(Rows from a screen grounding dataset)
## START
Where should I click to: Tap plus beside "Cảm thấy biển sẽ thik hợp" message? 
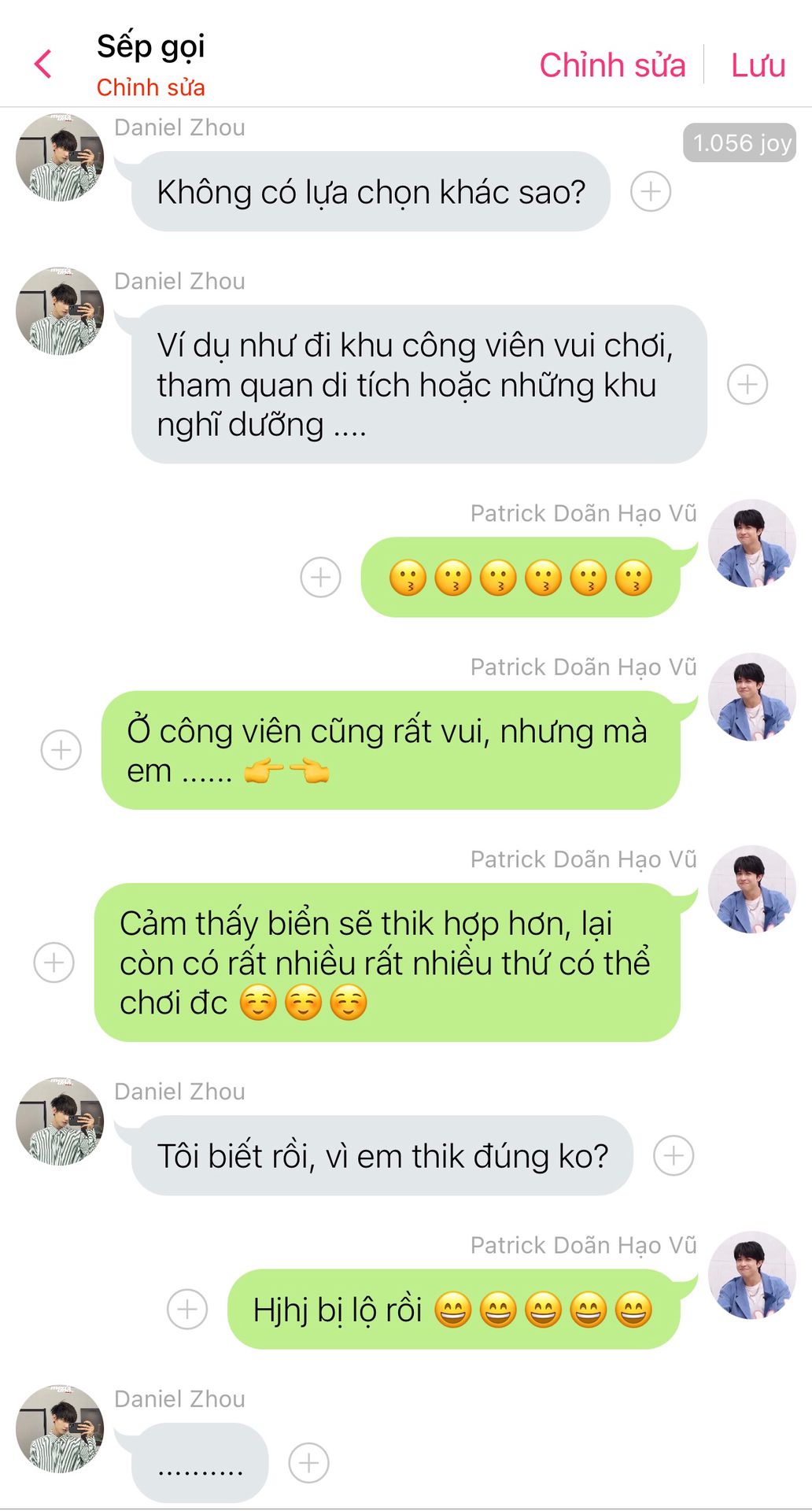point(54,962)
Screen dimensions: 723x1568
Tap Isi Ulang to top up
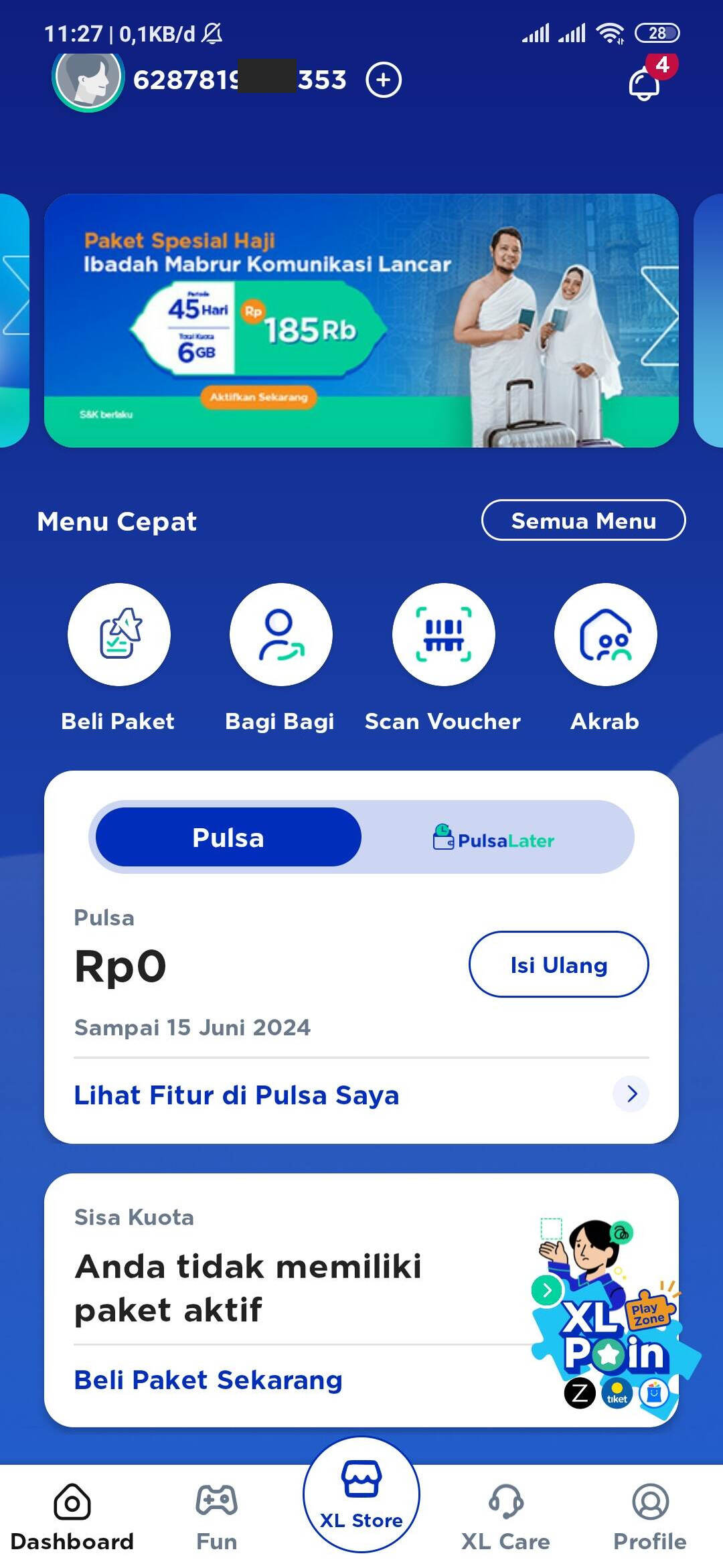(x=559, y=964)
## END
• [What to produce] Edit the items from the line with "Screen dimensions: 723x1568" through the end of the items by replacing "Screen dimensions" with "Display size", keeping everything else unchanged. Give only those lines and leave out the pictures.

• [Finished answer]
Display size: 723x1568
Tap Isi Ulang to top up
(x=559, y=964)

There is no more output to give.